The runoff loss rate significantly increased following a low start during the runoff generation period and then remained stable at a certain level, based on the rainfall intensity. The results correspond to a study on purple soil (Xu et al., 2008). Hr and Cm could effectively constrain the runoff loss rates and decrease the runoff amount, especially at 50 mm h-1. The Hr+Cm treatment, which combined horizontal ridging and mulching, always had an effective influence on runoff under all rainfall types, especially for preventing runoff throughout the experiment under the rainfall intensity of 50 mm h-1. As runoff is the main vector affecting both soil loss and agricultural nonpoint source pollution (Hudson, 2015; Zhang et al., 2007), Hr+Cm should be recommended as an effective tillage practice in the region.

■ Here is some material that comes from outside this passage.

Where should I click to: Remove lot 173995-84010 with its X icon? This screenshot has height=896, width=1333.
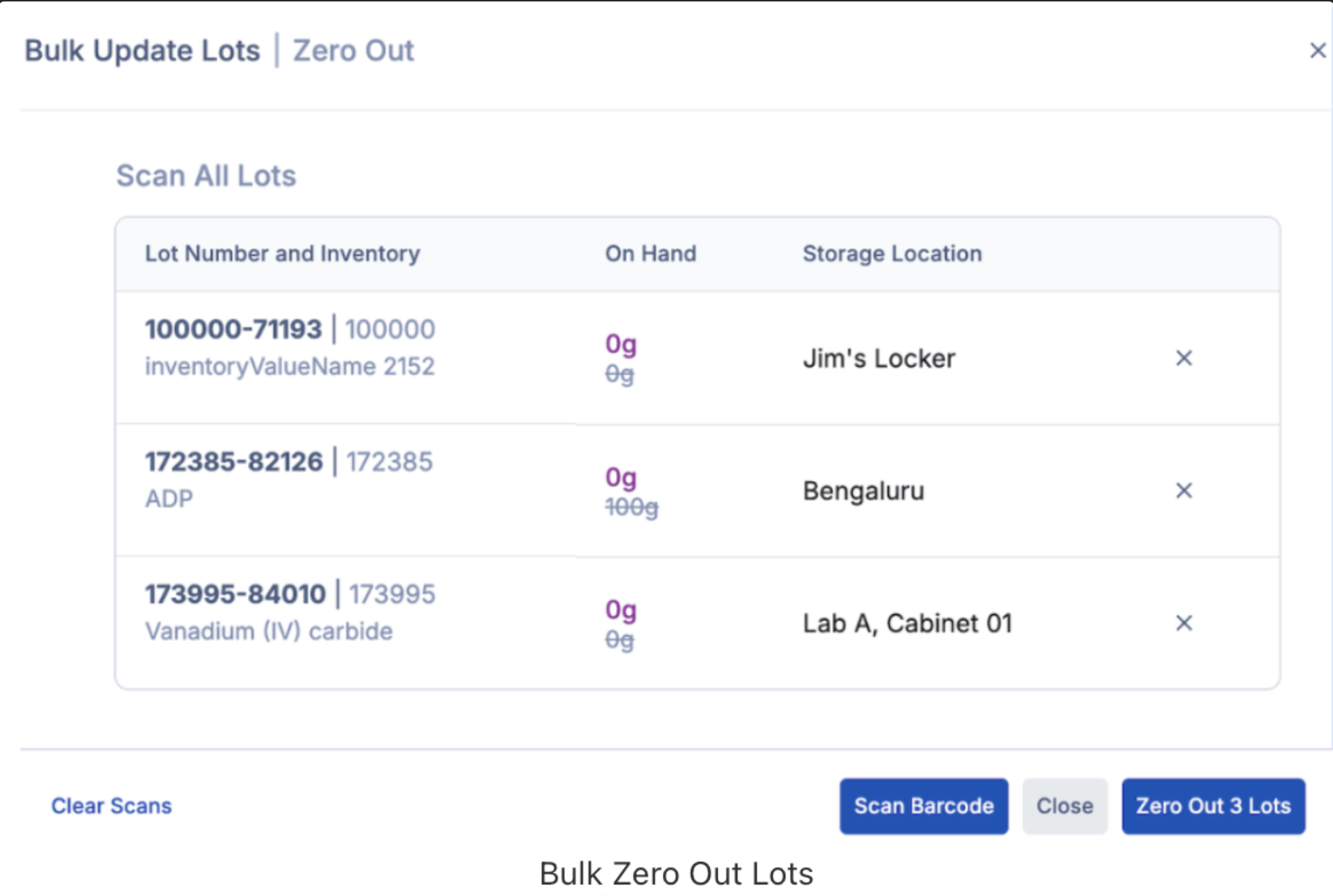(1183, 623)
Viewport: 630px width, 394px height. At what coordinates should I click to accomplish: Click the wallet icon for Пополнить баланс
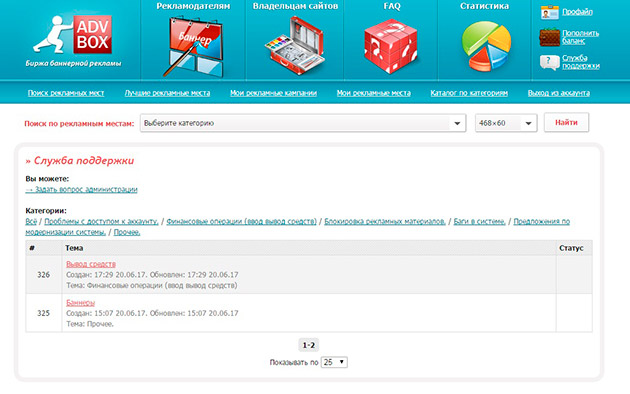[550, 37]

However, this recommendation would engender extremely higher outliers for runoff rate as a real-time response to ridge rupture when the plots were treated with Hr, especially under heavy rainfall conditions (Li et al., 2016; Lu et al., 2016). In this case, the water held by the two adjacent ridges drained immediately after ridge rupture and outrushed into the next inter-ridge area, causing either successive ridge ruptures or runoff overflow, both of which could prompt a sudden upsurge in runoff rate, in accordance with the results of Xu et al. (2018). Consequently, the total runoff loss amount also ascended. The rising magnitude caused by ridge rupture depended on the rupture time and location of the initially ruptured ridge. For instance, in the Hr-treated plot, ridge rupture occurred relatively earlier and closer to the top of the plot under the rainfall intensity of 100 mm h-1 than under 50 mm h-1 (Figure 6 and 7), thereby resulting in greater runoff loss. Thus, enhancing the quality of ridges to improve their water pressure tolerance capability is vital when applying horizontal ridges (Liu et al., 2014a). It was found that mulching could directly lead to water absorption and protection of a ridge from saturation and erosion by raindrop and runoff (Cerdà et al., 2016; Jordán et al., 2010), thereby reducing the risk of ridge rupture. The results confirmed that the Hr-treated plots suffered three times as many ridge ruptures, while the Hr+Cm plots suffered only one ridge rupture. Moreover, no successive ridge ruptures were observed in the Hr+Cm plots, because mulching and soil blocks would likely be obstructed by the next ridge with the presence of cornstalk, rather than triggering successive ridge ruptures, even if one of the ridges happened to rupture. Moreover, ridge-furrow planting under mulching conditions played an effective role in reducing surface runoff with an increase in soil-water infiltration (Gholami et al., 2013; Kader et al., 2017).
Vr could increase the runoff loss rate and amount under light rainfall conditions, as shown by Shen et al. (2005) and Zhang et al. (2009) on black soil, and by Xu et al. (2008) on purple farmlands compared to the runoff between contours and downslope ridges. Therefore, vertical ridges should be avoided on slope croplands in the region.